===== Entries shown
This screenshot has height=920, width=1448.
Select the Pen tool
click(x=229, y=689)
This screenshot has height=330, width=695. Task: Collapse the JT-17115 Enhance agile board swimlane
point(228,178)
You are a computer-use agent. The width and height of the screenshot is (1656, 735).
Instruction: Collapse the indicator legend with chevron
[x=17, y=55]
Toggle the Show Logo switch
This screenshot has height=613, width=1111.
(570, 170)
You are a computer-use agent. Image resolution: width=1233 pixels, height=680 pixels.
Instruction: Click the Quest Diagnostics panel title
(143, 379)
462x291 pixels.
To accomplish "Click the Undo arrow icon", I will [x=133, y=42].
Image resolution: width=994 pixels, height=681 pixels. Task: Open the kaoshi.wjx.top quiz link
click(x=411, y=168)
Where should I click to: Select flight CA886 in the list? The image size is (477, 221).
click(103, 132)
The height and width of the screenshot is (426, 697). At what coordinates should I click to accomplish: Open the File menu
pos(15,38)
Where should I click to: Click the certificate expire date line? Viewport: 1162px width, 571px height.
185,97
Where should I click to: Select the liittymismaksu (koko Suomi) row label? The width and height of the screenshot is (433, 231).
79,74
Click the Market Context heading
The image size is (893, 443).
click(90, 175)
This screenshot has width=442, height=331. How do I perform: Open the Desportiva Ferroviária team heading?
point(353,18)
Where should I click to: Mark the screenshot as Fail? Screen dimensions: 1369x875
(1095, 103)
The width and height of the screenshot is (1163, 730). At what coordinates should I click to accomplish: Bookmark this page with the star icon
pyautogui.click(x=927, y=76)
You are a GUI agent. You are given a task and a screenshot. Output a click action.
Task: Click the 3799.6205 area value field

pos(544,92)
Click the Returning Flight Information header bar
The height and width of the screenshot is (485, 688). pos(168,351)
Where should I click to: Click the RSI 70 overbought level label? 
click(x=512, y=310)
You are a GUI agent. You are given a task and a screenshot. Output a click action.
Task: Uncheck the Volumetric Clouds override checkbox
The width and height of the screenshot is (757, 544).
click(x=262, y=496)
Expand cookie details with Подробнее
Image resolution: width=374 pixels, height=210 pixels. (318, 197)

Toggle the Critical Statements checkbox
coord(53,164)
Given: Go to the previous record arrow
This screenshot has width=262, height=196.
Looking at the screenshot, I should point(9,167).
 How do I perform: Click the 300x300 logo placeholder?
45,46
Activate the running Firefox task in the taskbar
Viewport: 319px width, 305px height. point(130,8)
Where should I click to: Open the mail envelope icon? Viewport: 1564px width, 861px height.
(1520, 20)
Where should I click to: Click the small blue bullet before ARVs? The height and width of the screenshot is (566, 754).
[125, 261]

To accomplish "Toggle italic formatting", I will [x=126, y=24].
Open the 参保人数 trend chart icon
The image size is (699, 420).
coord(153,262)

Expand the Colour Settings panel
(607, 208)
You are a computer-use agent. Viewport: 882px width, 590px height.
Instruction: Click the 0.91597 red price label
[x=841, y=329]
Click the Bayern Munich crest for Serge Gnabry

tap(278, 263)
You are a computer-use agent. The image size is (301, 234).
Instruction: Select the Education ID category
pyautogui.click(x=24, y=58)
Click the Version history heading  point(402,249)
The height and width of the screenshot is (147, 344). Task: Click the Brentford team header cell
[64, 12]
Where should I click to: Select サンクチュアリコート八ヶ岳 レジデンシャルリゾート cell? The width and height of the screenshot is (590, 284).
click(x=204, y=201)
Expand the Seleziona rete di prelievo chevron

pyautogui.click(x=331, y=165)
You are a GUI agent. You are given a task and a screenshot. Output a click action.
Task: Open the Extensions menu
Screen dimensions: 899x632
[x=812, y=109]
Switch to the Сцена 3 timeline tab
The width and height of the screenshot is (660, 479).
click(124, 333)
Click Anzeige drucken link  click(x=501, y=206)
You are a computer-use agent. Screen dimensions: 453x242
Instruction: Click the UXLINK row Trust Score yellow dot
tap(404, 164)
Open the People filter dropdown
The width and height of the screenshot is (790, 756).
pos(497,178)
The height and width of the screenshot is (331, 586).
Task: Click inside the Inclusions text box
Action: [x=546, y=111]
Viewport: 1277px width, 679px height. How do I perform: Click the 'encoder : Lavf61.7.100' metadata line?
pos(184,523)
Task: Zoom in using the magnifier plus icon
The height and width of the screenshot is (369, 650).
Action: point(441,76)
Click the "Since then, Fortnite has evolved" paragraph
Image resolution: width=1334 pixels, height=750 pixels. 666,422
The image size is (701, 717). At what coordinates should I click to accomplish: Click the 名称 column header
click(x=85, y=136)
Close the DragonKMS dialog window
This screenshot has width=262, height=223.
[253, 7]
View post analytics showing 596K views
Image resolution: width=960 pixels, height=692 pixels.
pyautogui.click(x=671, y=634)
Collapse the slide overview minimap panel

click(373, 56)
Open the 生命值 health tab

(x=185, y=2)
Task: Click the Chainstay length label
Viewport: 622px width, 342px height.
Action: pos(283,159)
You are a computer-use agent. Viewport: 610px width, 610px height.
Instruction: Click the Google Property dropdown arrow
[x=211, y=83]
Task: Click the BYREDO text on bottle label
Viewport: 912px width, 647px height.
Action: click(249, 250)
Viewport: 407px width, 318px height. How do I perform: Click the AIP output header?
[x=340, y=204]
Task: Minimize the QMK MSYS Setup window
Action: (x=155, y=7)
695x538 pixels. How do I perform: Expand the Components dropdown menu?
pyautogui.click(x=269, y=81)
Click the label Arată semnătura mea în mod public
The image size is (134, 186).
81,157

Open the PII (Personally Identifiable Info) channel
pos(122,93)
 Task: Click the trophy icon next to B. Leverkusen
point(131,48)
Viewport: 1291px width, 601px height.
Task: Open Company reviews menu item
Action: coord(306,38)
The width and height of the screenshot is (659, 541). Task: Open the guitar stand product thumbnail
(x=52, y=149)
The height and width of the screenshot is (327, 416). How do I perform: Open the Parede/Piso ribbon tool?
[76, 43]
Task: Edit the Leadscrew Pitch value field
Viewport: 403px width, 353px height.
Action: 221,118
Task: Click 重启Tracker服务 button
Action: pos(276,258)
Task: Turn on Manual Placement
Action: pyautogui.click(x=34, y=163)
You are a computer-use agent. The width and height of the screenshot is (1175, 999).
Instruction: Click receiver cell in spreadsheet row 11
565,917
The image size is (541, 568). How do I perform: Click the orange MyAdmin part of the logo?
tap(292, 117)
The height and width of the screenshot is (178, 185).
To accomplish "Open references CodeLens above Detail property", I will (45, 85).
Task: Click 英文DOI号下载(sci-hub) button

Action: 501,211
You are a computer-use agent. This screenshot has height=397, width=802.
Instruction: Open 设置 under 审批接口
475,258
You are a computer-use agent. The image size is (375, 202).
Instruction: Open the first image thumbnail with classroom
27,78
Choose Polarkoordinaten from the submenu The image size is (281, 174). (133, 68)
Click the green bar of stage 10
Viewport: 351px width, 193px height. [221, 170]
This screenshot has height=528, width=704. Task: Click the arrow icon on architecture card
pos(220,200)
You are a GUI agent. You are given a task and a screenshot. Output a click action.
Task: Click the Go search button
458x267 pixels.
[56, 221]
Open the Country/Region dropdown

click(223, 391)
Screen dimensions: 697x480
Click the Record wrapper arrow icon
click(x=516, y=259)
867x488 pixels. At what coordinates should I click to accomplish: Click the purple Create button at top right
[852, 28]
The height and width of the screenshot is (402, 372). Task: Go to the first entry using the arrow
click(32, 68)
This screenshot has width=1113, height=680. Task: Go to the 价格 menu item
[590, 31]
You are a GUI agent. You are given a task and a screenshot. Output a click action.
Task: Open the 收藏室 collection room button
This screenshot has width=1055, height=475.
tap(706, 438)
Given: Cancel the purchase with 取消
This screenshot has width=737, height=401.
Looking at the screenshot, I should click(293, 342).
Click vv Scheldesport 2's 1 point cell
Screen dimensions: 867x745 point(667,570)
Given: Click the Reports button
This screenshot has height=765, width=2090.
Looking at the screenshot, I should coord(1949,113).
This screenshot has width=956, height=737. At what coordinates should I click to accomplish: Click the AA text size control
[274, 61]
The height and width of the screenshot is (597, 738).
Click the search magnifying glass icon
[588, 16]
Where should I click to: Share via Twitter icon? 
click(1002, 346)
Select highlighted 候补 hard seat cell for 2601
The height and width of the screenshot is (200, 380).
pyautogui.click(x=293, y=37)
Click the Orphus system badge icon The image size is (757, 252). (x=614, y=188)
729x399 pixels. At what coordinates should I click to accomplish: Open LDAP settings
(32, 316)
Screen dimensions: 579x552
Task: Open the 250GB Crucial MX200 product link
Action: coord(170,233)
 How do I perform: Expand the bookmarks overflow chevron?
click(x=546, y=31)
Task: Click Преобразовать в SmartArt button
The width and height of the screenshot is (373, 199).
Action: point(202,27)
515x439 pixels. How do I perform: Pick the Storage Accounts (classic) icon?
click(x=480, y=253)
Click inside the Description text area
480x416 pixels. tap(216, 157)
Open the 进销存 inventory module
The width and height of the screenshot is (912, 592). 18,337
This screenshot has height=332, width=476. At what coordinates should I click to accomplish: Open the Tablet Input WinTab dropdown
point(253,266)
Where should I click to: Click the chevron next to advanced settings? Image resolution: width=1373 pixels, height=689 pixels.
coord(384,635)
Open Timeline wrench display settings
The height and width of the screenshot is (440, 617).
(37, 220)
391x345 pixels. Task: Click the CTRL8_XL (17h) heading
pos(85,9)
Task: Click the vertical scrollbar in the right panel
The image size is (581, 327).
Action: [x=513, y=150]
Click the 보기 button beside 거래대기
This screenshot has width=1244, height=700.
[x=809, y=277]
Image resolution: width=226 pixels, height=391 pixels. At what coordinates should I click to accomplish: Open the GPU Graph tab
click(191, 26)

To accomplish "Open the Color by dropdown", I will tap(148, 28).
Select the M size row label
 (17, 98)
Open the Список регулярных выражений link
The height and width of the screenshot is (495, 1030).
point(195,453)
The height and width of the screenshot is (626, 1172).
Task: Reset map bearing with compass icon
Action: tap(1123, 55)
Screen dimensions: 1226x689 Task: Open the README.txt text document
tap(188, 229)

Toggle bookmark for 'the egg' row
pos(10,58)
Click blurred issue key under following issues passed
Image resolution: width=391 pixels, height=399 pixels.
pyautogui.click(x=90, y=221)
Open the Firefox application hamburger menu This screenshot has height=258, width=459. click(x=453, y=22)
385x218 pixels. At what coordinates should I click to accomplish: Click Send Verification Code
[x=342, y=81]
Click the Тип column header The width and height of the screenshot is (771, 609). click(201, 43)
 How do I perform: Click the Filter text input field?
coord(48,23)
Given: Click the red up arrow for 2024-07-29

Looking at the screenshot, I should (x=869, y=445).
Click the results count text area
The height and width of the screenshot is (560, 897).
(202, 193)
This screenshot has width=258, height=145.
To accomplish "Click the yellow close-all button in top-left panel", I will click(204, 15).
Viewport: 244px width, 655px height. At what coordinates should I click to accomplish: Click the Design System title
==========
Aim of the exercise
Only one span is wanted. It runs from the first line of the listing through the line with "Toggle the Show Logo switch", and each line must match exactly.

The answer
This screenshot has height=920, width=1448.
Select the Pen tool
click(x=229, y=689)
This screenshot has height=330, width=695. Task: Collapse the JT-17115 Enhance agile board swimlane
point(228,178)
You are a computer-use agent. The width and height of the screenshot is (1656, 735).
Instruction: Collapse the indicator legend with chevron
[x=17, y=55]
Toggle the Show Logo switch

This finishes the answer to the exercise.